By John A. Ameriks, MD Health policy analyst
Las Cruces Sun-News
The U.S. population will rise above 300 million this year, and health care expenditures are projected to exceed $2.1 trillion. Simple arithmetic leads to the alarming realization that the price of health care in 2006 will be $7,000 for each American. Yet the Senate has failed to take up health reform and our governor vetoed funding for a similar effort in New Mexico.
Few will see the entire $7,000 taken from personal savings or paychecks. The more fortunate and healthy half of the population have small medical expenses in any given year, a circumstance that helps to insulate them from the “up close and personal” experience of health-care sticker shock. And historically only 20 percent of the population is sick enough to use 80 percent of the money, while the sickest 1 percent account for 22 percent of all expenses in the average year. The odds are that you and I are not likely to fall into the 20 percent or 1 percent this year; but the lifetime odds are that eventually we will.
So how do we respond to a problem that absorbs 16 percent of the dollars spent in our country and will demand 20 percent of the gross domestic product by 2015? The suggestions to be heard on the campaign trail will include personal choice, individual responsibility, health savings accounts and consumer-directed plans. Yet none of these provide sufficiently for the costs incurred by us when illness expenses overwhelm our personal economic resources. Simply put, the politically opportune solutions aren’t applicable.
Reforming health care is a troubling prospect. The only group unquestionably in favor is the 16 percent uninsured segment of the population. The remaining 84 percent with current access to insurance view reform with anxiety. They fear losing their existing level of protection or increasing the cost of what they presently have. And they remain unaware that a stealth version of insurance reform is already occurring by the introduction of higher deductibles, increased co-pays, limits on employer contributions and restrictions on provider choice. Yes, even those insured are gradually, and in many cases unknowingly, becoming underinsured. The discomforting truth is that most of us have already lost this game; but few have yet experienced the pain.
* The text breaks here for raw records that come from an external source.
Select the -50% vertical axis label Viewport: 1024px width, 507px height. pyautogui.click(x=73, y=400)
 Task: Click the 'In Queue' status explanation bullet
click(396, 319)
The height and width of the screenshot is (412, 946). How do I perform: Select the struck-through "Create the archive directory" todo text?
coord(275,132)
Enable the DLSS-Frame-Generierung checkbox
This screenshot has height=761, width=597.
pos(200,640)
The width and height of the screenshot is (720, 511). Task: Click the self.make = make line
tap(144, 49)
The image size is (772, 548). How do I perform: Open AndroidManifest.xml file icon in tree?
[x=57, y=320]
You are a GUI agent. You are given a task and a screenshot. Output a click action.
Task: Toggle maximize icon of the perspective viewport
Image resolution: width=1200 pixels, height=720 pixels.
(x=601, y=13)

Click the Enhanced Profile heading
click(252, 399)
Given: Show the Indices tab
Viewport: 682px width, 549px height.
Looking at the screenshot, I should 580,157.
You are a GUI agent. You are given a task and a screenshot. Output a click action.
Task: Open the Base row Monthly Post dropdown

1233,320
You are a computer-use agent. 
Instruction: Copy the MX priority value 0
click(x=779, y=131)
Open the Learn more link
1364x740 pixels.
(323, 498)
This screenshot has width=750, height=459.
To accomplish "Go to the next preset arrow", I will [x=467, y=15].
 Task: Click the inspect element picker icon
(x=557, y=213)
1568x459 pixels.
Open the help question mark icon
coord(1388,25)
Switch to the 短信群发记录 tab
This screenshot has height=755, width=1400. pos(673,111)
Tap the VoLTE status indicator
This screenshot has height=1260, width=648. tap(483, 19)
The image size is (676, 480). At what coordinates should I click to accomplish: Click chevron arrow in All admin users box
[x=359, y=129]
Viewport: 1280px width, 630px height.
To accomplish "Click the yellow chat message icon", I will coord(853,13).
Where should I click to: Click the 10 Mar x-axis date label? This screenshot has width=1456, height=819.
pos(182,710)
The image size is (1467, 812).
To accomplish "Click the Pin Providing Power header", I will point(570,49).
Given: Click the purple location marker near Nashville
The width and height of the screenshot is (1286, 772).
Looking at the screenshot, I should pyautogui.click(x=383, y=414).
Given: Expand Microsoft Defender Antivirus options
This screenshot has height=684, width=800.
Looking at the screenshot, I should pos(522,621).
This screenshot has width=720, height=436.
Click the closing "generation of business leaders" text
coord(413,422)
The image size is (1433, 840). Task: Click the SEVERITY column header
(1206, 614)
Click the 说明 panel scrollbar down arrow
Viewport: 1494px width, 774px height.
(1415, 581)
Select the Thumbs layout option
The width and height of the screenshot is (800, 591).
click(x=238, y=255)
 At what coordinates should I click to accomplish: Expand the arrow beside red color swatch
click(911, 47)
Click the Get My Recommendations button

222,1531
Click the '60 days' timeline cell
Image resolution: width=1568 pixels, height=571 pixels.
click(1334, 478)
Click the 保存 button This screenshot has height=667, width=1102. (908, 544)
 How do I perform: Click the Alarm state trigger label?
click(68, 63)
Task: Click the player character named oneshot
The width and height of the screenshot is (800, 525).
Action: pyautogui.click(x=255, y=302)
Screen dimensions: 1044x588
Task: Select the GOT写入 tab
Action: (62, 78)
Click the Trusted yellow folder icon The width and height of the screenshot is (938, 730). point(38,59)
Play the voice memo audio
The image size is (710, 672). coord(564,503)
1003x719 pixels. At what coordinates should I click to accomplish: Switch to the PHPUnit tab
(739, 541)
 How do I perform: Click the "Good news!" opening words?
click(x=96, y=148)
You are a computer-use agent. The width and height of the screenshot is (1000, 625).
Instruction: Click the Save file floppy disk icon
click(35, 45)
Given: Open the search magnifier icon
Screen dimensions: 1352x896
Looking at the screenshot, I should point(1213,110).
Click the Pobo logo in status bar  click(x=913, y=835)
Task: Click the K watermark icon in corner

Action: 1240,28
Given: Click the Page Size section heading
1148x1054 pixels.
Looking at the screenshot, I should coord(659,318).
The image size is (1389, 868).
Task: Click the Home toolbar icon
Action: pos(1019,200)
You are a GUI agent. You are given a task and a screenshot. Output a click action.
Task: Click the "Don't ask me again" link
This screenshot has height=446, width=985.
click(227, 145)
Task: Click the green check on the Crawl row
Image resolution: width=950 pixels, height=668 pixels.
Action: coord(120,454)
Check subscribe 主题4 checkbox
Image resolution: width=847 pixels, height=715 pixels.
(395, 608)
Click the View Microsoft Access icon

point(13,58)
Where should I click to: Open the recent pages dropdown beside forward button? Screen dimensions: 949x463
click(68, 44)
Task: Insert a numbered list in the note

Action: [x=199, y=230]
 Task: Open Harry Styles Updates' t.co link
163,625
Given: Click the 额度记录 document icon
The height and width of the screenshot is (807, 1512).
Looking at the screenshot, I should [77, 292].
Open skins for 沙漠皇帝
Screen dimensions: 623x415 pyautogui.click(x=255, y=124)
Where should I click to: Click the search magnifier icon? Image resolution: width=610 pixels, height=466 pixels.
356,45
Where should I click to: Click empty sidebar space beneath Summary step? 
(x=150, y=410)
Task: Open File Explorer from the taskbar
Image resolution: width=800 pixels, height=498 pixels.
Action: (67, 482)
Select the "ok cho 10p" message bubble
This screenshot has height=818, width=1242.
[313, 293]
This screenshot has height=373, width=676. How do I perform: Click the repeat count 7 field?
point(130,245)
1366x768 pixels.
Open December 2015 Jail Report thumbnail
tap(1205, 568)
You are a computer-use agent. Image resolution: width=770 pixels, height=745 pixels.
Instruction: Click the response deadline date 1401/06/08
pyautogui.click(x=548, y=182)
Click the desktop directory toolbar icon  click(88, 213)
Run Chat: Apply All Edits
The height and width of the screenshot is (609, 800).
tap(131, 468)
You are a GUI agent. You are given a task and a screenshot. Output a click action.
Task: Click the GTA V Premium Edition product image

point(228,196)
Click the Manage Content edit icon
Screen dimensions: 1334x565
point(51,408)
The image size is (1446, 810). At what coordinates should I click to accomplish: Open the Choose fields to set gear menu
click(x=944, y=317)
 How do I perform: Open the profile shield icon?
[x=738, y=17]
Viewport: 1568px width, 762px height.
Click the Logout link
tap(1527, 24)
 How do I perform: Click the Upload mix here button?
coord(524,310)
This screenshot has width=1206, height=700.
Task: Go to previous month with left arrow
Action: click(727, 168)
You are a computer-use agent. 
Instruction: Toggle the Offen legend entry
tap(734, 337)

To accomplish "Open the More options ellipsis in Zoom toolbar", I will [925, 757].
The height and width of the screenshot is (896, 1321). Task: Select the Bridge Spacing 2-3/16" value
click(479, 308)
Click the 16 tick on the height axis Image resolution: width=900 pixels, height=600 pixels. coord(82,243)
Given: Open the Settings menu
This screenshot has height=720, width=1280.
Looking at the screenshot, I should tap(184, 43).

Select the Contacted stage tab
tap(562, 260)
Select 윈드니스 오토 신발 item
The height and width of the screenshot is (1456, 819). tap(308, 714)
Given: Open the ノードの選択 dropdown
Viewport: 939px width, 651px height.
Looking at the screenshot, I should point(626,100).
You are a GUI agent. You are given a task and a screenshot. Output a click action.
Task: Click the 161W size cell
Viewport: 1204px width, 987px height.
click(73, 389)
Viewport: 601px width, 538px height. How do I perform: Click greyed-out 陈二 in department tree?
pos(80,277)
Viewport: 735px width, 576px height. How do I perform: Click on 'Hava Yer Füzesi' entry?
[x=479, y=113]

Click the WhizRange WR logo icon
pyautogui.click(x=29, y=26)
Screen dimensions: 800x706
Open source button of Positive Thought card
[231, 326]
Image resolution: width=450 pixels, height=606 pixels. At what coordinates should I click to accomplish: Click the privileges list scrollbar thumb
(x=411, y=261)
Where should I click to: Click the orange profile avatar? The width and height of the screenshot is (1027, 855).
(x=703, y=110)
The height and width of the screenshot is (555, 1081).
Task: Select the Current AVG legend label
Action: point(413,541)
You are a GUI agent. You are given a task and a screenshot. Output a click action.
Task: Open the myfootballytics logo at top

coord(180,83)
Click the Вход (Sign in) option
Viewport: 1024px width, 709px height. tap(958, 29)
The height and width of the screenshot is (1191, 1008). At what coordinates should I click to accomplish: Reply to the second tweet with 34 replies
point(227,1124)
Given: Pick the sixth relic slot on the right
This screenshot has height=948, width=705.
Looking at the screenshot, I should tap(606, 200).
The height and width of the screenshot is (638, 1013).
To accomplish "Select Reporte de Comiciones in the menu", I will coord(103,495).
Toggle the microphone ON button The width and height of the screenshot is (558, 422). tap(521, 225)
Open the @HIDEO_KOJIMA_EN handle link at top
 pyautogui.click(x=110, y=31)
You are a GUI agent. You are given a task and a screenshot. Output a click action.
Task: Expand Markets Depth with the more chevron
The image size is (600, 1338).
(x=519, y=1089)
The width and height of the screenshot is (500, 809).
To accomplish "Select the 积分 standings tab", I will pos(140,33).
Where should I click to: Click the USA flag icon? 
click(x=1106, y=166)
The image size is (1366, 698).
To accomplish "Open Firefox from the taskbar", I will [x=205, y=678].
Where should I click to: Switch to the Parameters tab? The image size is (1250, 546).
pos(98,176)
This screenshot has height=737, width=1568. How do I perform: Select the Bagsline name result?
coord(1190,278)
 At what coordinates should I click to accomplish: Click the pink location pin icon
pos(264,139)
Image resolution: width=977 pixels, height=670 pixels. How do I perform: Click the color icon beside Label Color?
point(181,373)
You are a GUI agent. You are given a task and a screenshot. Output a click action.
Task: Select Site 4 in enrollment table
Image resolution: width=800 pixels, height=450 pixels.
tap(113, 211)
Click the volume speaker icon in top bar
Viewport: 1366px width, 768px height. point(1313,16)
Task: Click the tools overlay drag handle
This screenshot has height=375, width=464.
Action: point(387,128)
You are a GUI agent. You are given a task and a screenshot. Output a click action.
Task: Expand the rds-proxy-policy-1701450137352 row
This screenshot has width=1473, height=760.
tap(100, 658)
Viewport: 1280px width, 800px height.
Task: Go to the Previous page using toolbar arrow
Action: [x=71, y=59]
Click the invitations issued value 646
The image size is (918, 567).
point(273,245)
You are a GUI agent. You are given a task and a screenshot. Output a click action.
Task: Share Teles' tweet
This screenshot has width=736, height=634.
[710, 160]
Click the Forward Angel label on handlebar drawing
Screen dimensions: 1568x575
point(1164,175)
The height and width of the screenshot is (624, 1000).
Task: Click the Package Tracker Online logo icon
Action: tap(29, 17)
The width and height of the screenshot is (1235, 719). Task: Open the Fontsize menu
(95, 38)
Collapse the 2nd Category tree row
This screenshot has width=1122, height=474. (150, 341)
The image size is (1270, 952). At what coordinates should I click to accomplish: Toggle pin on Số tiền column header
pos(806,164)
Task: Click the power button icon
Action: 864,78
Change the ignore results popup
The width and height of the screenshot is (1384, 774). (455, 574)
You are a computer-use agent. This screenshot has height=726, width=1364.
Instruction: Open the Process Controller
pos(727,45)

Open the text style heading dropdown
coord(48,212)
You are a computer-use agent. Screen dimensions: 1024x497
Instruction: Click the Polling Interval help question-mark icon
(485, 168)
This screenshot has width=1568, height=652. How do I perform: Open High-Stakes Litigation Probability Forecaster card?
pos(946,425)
This is an election year, and voters have increasing reason to demand meaningful health care reform. We should not be diverted from that demand by the delaying tactic of promises to reform health care once the candidate discovers a uniquely American way to do it. Profound change of our health-care system is not only inevitable but desirable. We do not suffer from distinctly American diseases that require strictly American treatments. While there is no perfect health-care system on this planet, the systems in France, Japan, Germany and the Scandinavian countries are cheaper, provide universal coverage and result in easier access and better outcomes. These are the same countries whose automobiles and electronics appear to be cheaper, better built and more fuel efficient than the domestic choices. We can learn from them. The United States stands alone in not providing health care to all its citizens; and because of that policy, America is finally encountering economic disadvantage in world markets. Without change, this will remain our fate. Our market-based approach has failed to deliver on its promises to provide higher quality at lower cost.
Health-care reform makes greater economic and common sense than ever. It need not cost more than we are already spending; and reform of the entire system offers the only realistic path to future cost containment. In a world with open borders and global economic competition the involvement of elected officials in this issue is unavoidable and even desirable. Under these circumstances the public has every right to know the candidates’ position on health care. We should not give them a pass in 2006. The lives and dollars we save will be our own.
John Ameriks, a retired physician who lives in Las Cruces, is a health policy analyst for the New Mexico chapter of Physicians for a National Health Program, a national advocacy group.